> _TASK INSTRUCTIONS_: Return the lines below exactly as they appear, please, starting with the first and ending with the one that contains "You are a computer-use agent. Image".

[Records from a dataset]
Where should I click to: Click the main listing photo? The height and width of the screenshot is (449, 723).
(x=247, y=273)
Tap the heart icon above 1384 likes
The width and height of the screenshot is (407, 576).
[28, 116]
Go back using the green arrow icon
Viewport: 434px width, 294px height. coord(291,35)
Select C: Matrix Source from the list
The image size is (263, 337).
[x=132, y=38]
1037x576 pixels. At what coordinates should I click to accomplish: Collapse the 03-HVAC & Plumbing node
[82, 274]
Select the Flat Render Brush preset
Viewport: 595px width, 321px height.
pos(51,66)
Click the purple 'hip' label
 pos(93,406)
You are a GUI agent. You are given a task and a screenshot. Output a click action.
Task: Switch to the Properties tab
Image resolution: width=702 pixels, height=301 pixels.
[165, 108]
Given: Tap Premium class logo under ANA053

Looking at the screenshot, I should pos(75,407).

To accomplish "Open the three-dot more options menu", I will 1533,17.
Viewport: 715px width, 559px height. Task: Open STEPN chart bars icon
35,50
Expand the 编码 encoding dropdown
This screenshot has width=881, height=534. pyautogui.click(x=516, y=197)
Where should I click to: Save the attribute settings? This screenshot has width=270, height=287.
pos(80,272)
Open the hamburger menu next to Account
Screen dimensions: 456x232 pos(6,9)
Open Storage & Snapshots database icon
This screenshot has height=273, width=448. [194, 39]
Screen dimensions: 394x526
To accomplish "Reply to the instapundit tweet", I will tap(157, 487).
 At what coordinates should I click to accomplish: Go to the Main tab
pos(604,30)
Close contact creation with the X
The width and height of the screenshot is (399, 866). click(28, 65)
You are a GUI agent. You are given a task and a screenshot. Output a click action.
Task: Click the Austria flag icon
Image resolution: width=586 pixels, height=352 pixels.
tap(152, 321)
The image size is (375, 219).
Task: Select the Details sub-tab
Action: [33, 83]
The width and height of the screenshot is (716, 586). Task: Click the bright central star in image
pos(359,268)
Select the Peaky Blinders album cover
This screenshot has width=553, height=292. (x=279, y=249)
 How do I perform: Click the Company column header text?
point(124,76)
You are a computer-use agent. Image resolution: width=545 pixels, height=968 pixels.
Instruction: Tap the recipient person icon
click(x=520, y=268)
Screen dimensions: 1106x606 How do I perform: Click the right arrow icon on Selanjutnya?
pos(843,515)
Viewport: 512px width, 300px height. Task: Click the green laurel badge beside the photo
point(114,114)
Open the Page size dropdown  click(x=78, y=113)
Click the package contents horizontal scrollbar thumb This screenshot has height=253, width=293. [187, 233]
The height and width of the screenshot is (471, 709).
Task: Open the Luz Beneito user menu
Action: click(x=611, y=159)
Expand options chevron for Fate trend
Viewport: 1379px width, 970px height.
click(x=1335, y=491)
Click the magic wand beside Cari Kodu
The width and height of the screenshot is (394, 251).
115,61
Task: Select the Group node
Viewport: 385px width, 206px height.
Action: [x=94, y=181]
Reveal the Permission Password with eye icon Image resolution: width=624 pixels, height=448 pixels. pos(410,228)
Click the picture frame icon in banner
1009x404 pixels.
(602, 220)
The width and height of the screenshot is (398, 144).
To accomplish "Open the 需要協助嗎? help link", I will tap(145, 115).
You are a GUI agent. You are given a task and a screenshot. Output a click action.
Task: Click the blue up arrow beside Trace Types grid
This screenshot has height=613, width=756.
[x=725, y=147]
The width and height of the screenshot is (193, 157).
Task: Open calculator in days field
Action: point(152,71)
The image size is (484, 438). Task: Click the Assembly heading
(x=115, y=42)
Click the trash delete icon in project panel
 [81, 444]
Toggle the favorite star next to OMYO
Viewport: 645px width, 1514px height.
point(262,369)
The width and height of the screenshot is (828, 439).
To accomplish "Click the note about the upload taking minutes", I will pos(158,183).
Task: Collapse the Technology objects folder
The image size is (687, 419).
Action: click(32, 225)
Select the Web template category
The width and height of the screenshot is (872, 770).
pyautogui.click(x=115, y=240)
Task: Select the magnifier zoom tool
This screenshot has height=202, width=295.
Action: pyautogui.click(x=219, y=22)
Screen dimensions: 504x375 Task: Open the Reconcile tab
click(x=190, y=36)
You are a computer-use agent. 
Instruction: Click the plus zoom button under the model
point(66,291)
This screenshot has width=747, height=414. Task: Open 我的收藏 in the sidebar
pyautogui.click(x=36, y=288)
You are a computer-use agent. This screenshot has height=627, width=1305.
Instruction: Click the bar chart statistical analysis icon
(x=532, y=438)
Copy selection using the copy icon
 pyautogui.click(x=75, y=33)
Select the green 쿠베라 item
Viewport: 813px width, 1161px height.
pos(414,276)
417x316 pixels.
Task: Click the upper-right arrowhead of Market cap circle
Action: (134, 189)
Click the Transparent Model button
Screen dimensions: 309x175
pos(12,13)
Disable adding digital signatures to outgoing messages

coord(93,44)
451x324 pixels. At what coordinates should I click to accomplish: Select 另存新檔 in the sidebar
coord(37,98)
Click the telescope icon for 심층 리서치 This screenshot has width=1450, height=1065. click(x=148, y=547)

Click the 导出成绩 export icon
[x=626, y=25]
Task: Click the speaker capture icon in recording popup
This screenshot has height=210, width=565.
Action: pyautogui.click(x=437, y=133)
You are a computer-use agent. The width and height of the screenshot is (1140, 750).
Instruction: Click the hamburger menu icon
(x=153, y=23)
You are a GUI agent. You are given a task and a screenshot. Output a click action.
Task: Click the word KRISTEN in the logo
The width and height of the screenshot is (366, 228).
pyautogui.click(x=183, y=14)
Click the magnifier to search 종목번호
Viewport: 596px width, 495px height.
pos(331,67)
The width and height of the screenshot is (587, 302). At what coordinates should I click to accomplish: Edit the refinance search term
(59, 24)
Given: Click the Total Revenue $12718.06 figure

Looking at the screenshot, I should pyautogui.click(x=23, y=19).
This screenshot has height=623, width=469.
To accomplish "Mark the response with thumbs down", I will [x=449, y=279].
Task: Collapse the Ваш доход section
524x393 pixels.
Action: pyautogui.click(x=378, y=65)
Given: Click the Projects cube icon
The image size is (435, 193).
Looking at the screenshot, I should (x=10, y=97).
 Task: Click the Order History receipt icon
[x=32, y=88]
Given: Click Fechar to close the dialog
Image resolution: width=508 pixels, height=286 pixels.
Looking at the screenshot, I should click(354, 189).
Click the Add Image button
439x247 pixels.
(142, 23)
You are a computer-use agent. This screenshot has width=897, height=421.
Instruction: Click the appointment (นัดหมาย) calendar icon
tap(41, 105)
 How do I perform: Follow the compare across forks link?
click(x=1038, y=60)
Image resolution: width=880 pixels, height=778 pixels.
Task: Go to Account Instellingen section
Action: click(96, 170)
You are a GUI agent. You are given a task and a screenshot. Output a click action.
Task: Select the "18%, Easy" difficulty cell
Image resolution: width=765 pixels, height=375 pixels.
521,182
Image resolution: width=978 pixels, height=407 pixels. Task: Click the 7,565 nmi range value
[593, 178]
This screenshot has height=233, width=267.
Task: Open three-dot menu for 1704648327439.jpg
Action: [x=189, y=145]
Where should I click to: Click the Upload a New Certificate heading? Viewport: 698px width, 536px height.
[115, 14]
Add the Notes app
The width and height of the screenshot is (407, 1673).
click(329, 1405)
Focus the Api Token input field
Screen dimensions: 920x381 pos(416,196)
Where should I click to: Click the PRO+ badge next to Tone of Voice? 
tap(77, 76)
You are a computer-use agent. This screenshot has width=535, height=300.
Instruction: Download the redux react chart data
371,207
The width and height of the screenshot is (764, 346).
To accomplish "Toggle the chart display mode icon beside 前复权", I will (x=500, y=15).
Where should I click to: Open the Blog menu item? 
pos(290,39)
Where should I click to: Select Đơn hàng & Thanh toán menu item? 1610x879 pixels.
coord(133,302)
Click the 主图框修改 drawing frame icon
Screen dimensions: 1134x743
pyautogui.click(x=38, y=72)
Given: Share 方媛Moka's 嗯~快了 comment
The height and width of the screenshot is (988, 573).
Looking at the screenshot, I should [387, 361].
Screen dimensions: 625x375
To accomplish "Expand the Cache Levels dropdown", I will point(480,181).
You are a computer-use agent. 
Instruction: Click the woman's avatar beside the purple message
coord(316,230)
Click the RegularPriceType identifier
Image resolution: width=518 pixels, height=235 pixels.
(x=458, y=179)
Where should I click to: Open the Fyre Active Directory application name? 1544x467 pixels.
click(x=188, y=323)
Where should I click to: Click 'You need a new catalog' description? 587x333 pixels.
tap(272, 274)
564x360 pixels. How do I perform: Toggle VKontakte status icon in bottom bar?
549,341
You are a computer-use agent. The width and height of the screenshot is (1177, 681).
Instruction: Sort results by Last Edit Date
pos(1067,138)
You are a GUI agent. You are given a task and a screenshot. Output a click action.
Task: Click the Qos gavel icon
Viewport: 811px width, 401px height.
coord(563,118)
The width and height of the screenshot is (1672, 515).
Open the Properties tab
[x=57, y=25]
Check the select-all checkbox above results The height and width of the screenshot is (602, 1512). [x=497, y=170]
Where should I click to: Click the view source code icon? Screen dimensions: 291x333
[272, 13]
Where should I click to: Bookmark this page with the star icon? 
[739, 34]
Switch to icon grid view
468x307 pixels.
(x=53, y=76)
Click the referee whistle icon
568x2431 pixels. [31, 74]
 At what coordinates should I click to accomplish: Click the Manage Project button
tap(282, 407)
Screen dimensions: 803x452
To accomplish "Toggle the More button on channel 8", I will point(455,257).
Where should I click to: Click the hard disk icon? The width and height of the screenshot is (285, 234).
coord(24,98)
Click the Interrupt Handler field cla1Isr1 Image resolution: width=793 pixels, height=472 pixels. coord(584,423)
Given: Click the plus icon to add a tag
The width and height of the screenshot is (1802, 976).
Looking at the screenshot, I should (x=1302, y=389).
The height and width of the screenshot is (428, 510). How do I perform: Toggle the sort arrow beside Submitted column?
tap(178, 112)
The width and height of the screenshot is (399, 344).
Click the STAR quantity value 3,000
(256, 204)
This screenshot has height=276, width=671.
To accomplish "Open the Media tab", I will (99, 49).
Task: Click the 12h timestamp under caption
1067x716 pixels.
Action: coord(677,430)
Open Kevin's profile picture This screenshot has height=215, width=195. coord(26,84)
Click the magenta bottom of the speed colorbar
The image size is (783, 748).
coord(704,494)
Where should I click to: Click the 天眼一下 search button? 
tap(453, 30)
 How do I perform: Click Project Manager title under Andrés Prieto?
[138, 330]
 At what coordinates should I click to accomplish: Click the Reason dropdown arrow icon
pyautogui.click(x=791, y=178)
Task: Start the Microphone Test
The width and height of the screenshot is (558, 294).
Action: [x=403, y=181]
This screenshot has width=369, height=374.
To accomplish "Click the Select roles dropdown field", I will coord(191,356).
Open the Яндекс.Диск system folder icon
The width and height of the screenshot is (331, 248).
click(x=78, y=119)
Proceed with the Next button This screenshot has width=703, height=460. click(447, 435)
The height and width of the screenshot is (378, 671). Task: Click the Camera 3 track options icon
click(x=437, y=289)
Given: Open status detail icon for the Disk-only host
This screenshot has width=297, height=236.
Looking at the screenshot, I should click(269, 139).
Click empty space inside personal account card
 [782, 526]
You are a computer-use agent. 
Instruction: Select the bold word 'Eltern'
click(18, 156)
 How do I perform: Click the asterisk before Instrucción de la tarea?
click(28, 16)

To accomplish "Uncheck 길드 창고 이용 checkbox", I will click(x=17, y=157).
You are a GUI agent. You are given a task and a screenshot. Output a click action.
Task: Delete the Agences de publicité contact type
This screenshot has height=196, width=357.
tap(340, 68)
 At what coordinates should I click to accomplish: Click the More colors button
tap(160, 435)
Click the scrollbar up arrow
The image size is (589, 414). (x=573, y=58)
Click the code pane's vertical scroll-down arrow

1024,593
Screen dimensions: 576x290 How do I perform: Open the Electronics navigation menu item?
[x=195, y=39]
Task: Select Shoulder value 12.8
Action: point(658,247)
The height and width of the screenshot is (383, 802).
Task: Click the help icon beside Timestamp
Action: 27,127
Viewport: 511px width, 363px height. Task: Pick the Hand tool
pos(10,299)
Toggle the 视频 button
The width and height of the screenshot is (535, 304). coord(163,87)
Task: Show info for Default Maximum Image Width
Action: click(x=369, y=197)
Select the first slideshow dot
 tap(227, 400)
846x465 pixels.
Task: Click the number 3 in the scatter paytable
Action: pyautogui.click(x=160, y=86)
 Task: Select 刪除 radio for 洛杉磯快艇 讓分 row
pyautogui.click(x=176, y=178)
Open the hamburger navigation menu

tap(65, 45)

> _SOLUTION TO THE PROBLEM_:
Where should I click to: Click the main listing photo? The height and width of the screenshot is (449, 723).
(x=247, y=273)
Tap the heart icon above 1384 likes
The width and height of the screenshot is (407, 576).
[28, 116]
Go back using the green arrow icon
Viewport: 434px width, 294px height. coord(291,35)
Select C: Matrix Source from the list
The image size is (263, 337).
[x=132, y=38]
1037x576 pixels. At what coordinates should I click to accomplish: Collapse the 03-HVAC & Plumbing node
[82, 274]
Select the Flat Render Brush preset
Viewport: 595px width, 321px height.
pos(51,66)
Click the purple 'hip' label
 pos(93,406)
You are a GUI agent. You are given a task and a screenshot. Output a click action.
Task: Switch to the Properties tab
Image resolution: width=702 pixels, height=301 pixels.
[165, 108]
Given: Tap Premium class logo under ANA053

Looking at the screenshot, I should pos(75,407).

To accomplish "Open the three-dot more options menu", I will 1533,17.
Viewport: 715px width, 559px height. Task: Open STEPN chart bars icon
35,50
Expand the 编码 encoding dropdown
This screenshot has width=881, height=534. pyautogui.click(x=516, y=197)
Where should I click to: Save the attribute settings? This screenshot has width=270, height=287.
pos(80,272)
Open the hamburger menu next to Account
Screen dimensions: 456x232 pos(6,9)
Open Storage & Snapshots database icon
This screenshot has height=273, width=448. [194, 39]
Screen dimensions: 394x526
To accomplish "Reply to the instapundit tweet", I will tap(157, 487).
 At what coordinates should I click to accomplish: Go to the Main tab
pos(604,30)
Close contact creation with the X
The width and height of the screenshot is (399, 866). click(28, 65)
You are a GUI agent. You are given a task and a screenshot. Output a click action.
Task: Click the Austria flag icon
Image resolution: width=586 pixels, height=352 pixels.
tap(152, 321)
The image size is (375, 219).
Task: Select the Details sub-tab
Action: [33, 83]
The width and height of the screenshot is (716, 586). Task: Click the bright central star in image
pos(359,268)
Select the Peaky Blinders album cover
This screenshot has width=553, height=292. (x=279, y=249)
 How do I perform: Click the Company column header text?
point(124,76)
You are a computer-use agent. Image resolution: width=545 pixels, height=968 pixels.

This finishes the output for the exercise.